> The problem: Each entry that follows is to be copied exactly, minus any pictures.

> Screenshot grounding data:

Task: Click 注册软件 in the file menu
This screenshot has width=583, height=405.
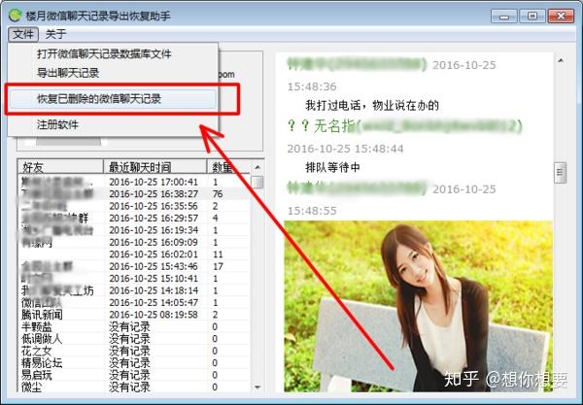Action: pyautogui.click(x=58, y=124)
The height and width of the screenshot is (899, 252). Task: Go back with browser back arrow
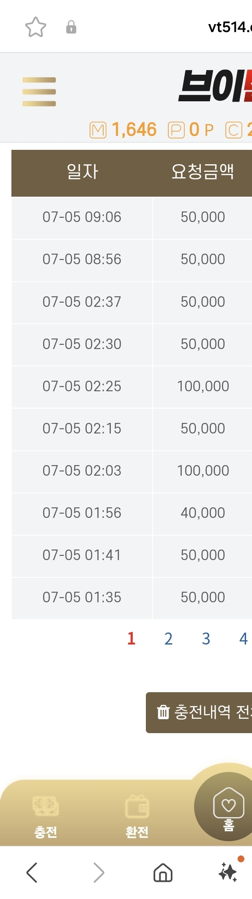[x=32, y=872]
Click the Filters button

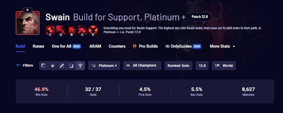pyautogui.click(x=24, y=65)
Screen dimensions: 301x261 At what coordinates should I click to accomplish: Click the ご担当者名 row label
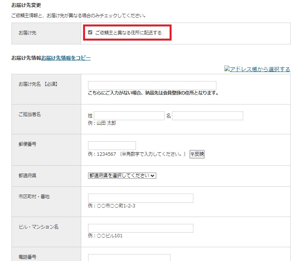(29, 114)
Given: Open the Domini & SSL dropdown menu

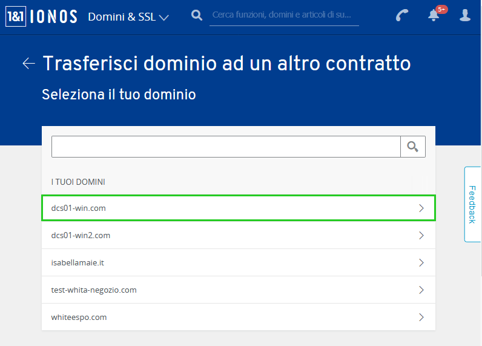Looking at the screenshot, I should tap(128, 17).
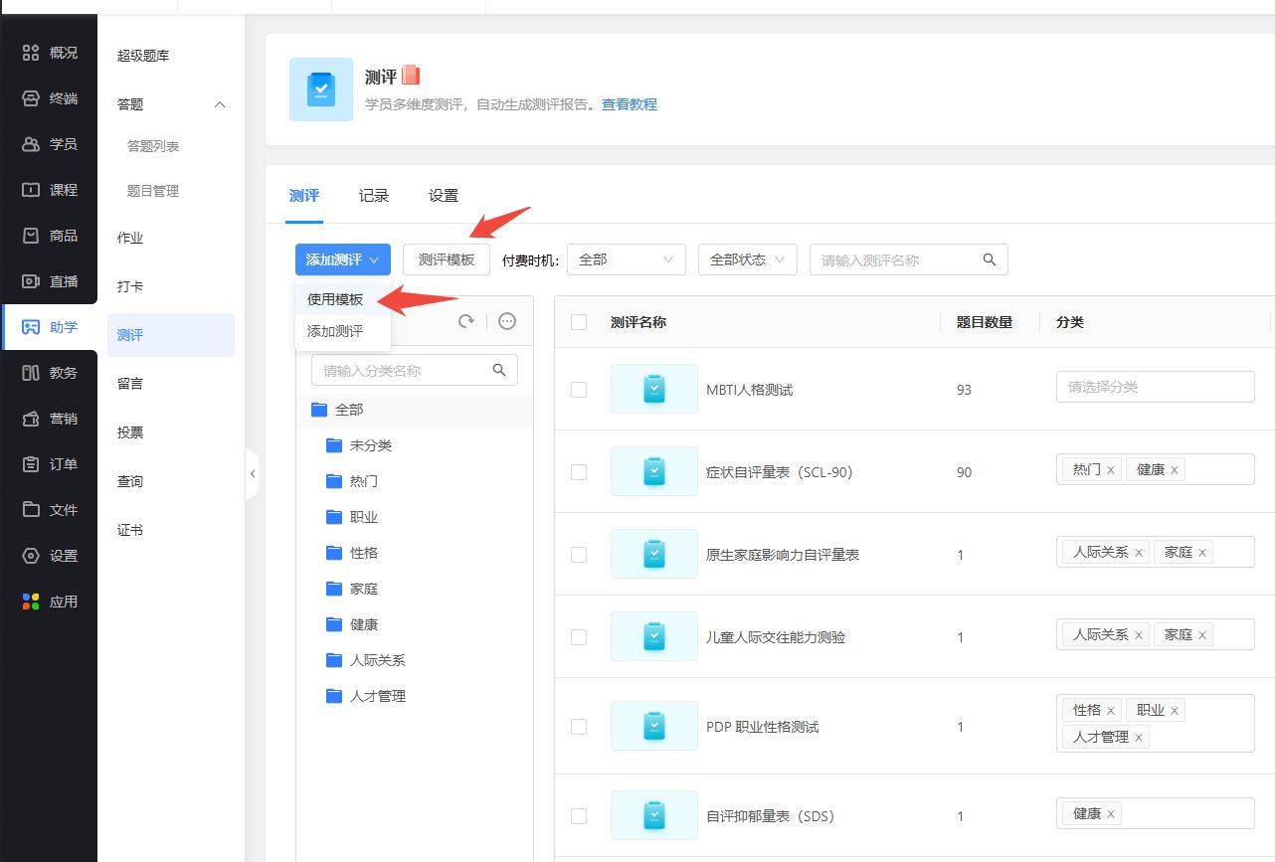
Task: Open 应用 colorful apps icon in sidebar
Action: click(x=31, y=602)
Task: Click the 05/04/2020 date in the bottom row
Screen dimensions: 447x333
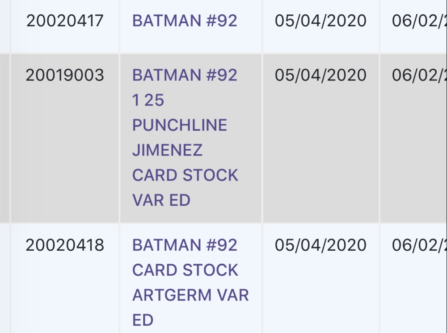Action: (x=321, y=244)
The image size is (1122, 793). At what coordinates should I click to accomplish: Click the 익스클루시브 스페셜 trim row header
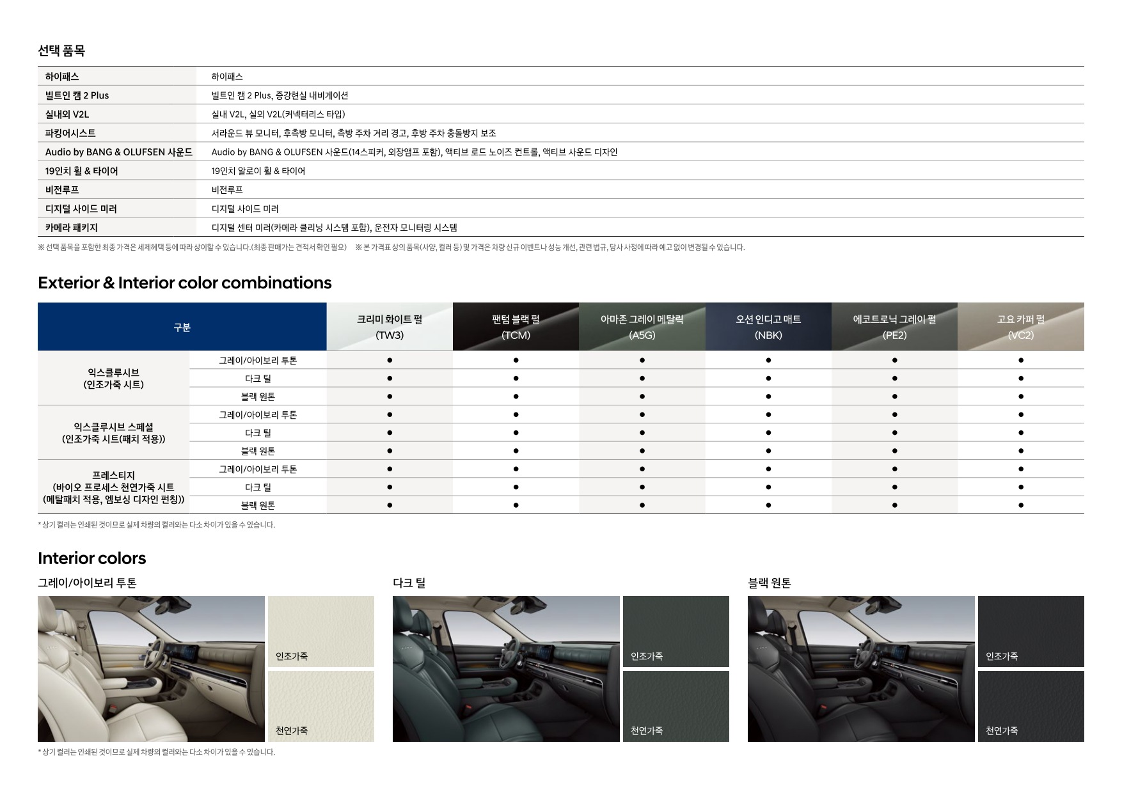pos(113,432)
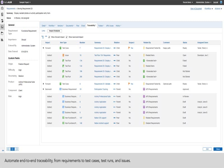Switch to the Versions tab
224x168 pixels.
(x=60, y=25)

> Output:
Task: Click 注册软件 in the file menu
This screenshot has width=583, height=405.
Action: pyautogui.click(x=58, y=124)
The height and width of the screenshot is (899, 252). Task: Go back with browser back arrow
[x=32, y=872]
Click the Filters button

pyautogui.click(x=24, y=65)
Screen dimensions: 301x261 At what coordinates should I click to accomplish: Click the ご担当者名 row label
(29, 114)
Given: Open the Domini & SSL dropdown menu

Looking at the screenshot, I should tap(128, 17).
Task: Open 应用 colorful apps icon in sidebar
Action: click(x=31, y=602)
Task: Click the 05/04/2020 date in the bottom row
Screen dimensions: 447x333
Action: (x=321, y=244)
The image size is (1122, 793). At what coordinates should I click to accomplish: Click the 익스클루시브 스페셜 trim row header
pos(113,432)
Switch to the Versions tab
224x168 pixels.
(x=60, y=25)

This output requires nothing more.